Existence of solutions for quasilinear second order differential inclusions with nonlinear boundary conditions. (English) Zbl 0941.34008

Continuing their previous work [J. Differ. Equations 147, No. 1, 123-154 (1998; Zbl 0912.34020)], the authors prove the existence of a solution \(x(.)\in C^1(T,\mathbb{R}^N), \;\|x'(.)\|^{p-2}x'(.)\in W^{1,q}(T,\mathbb{R}^N)\) to a boundary value problem of the form: \[ (\|x'(t)\|^{p-2}x'(t))'\in F(t,x(t),x'(t)) \quad \text{a.e. }(T=[0,b]), \]
\[ (\|x'(0)\|^{p-2}x'(0),- \|x'(b)\|^{p-2}x'(b))\in \xi (x(0),x(b)), \] defined the convex-valued multifunction \(F(.,.,.)\), by the maximal monotone operator \(\xi (.,.)\) and by \(p\in [2,\infty)\).

Required tasks:
**a.** List every line of the entries that contains the string "click".
**b.** Extend the review of the existence result for quasilinear second order differential inclusions, picking up after its final sentence.

Records shown:
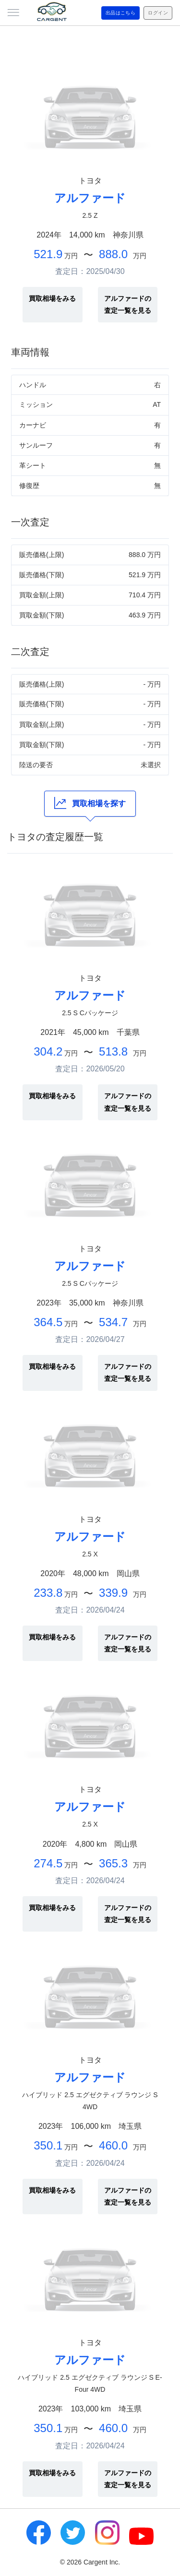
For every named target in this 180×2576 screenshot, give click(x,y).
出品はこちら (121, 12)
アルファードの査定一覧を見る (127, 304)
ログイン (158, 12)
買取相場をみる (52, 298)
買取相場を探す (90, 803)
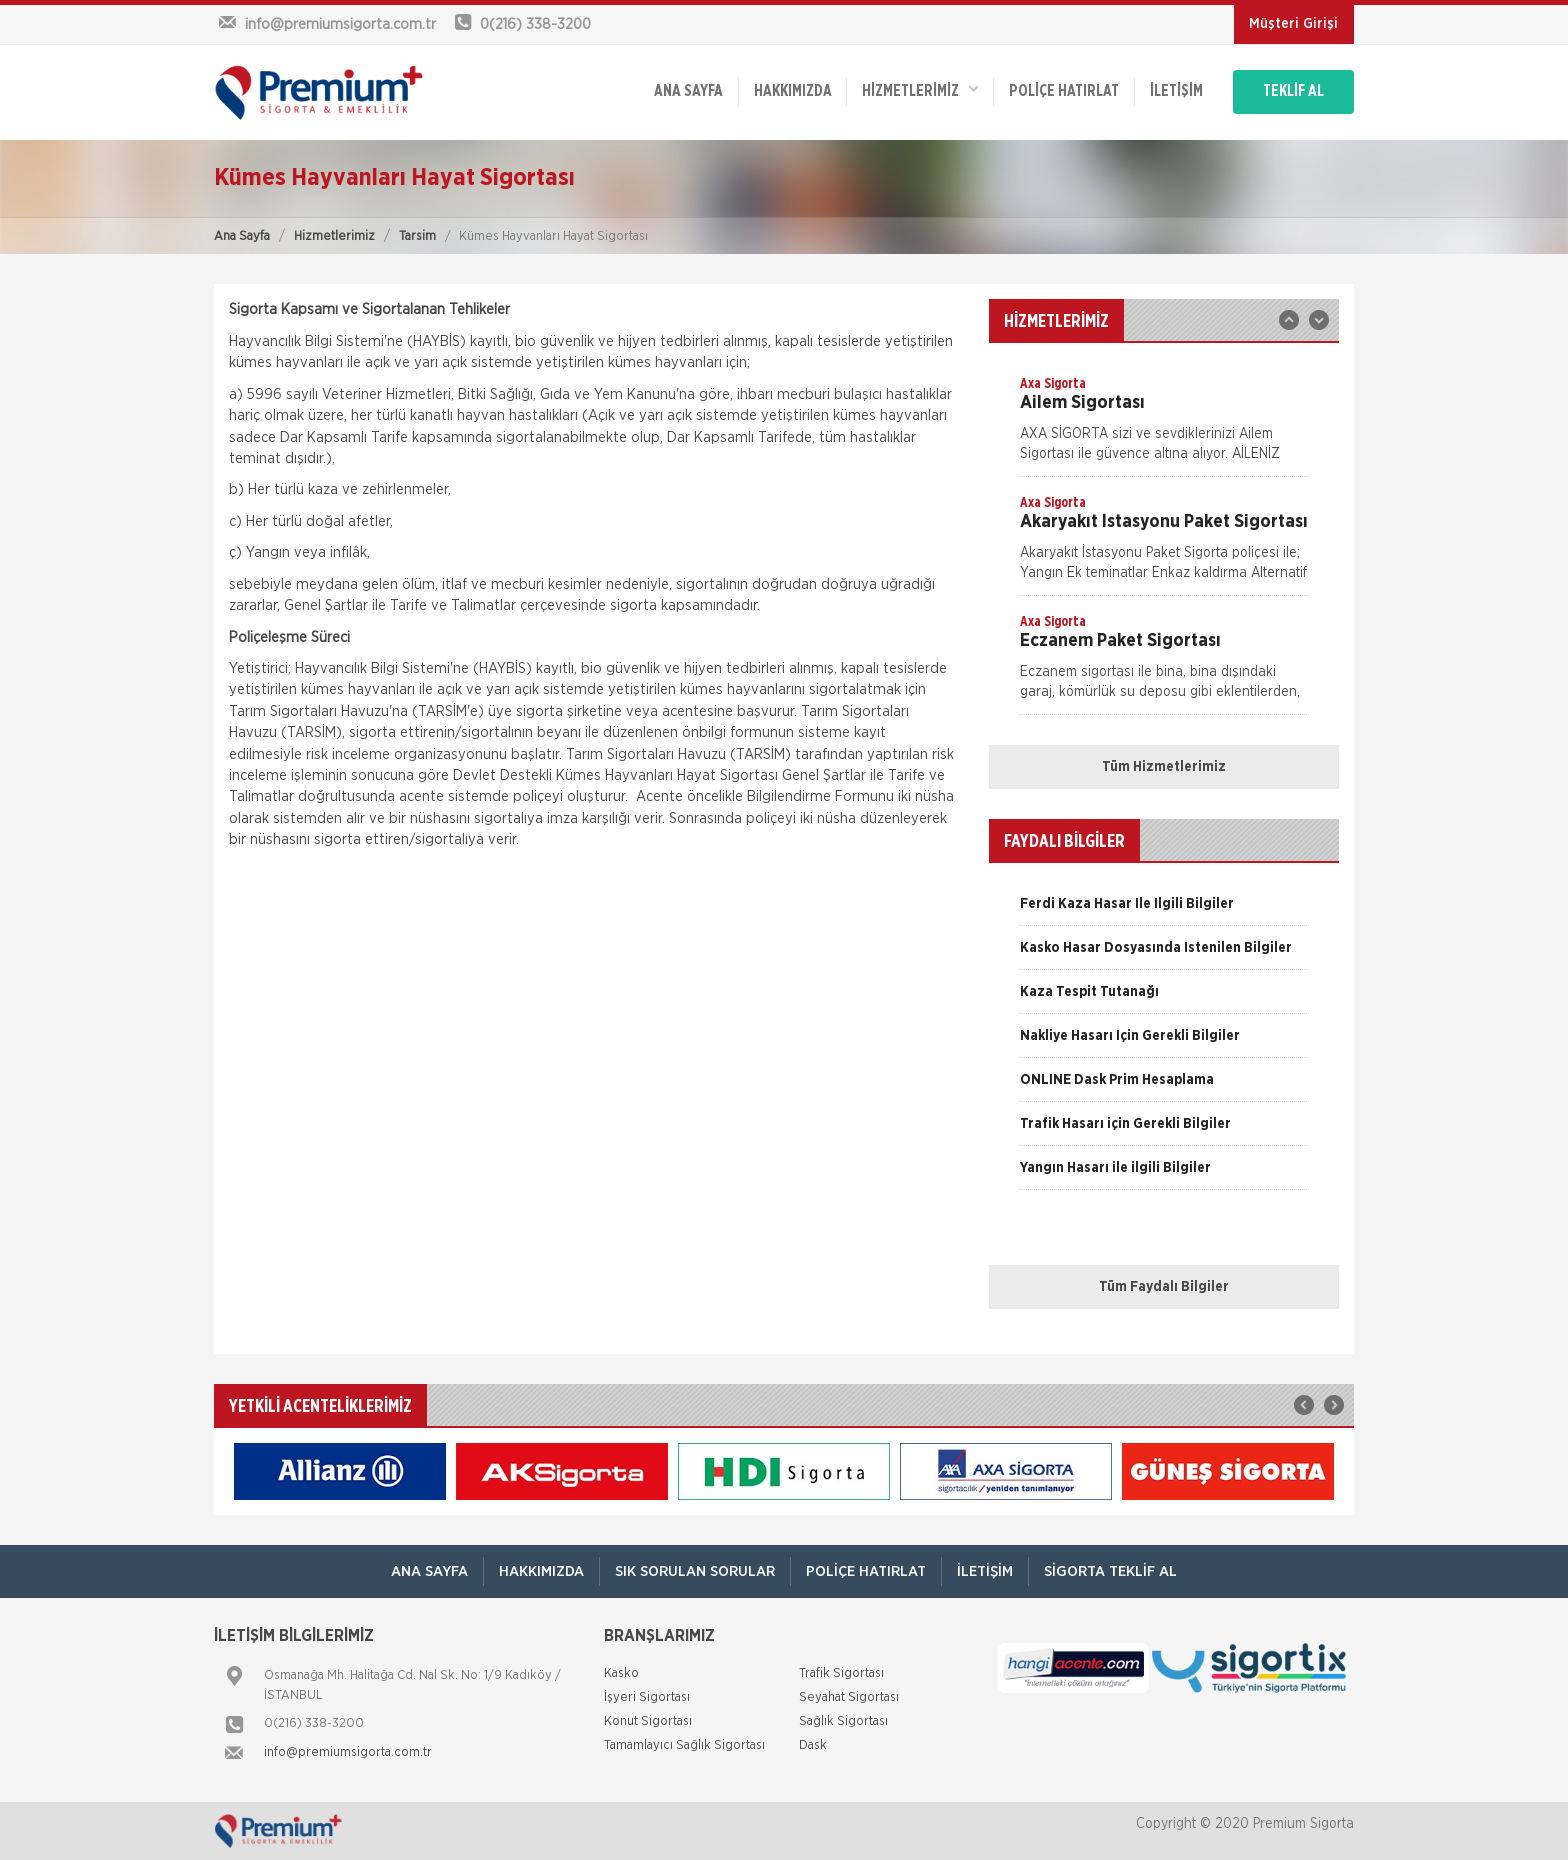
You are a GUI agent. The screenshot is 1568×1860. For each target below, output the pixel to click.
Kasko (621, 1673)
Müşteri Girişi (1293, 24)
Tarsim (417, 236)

Solved tasks:
**a.**
For every named target in this 180×2576 screenshot, give click(x,y).
You are a GUI agent. The screenshot is 1568×1860. For each target below, output the pixel to click.

**b.**
The rather technical proofs of the auxiliary results and of the main one rely on the construction of some approximate selectors of Carathéodory type and on the use of the Leray-Schauder fixed point theorem for compact single-valued operators.
The authors show that their general formulation contains as particular cases the Dirichlet, Neumann, periodic solutions and some Sturm-Liouville-type problems.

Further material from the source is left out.